Pieter de Hooch "interieur met kind die een papegaai voert" (1672)

ブリューゲルの影響から派生するオランダ絵画の黄金時代と呼ばれる17世紀オランダやフランドル地方の宗教色少ない風俗画は、当時の生活様式や習慣を知れる他国にはない独立した貴重な絵画です。

日本でも浮世絵では日常生活が伺えますが、写実的なオランダ絵画には、細密に内装から家具、生活道具までを把握することができ、扱う品物がひっそり描かれていたり、緻密な絵画世界には新たな発見が常にあります。

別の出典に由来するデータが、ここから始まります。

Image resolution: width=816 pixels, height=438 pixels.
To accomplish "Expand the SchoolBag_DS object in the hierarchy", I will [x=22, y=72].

webで紹介中の黄釉面取容器はオランダ17世紀に鳥の餌入れとして使用された陶器。縁の下部を紐などで括り、小振りな鳥籠の金網に、平らな面を背にして付けられていたようです。

当時のその様子が、上記Pieter de hooch等の17世紀オランダ絵画でも確認できます。



Gerard Dou "Old Woman Watering Flowers" (1660)

Gerard Douの絵(1660年)に登場している餌入れは、釉薬の色味も形もほぼ同型です。


Gerard Dou "Femme accrochant un coq a sa fenetre" (1675)

ヘラルト・ドウの絵画で好まれたモチーフなのか、その他の幾つかの作品でも、似た窓辺や人物と構図に、同じ鳥籠と餌入れが描かれています。

この形の餌入れも、一体どれほどの数量が生産されたのか、当時の鳥を飼う習慣や人との関係性も、興味深いものです。



はっきりと描かれた、壁面のホワイトタイル、ピューターや白釉陶器も、暮らしのなかにある姿を見て、その時代の物が手元にあると思うと、やはり胸に迫るものがあります。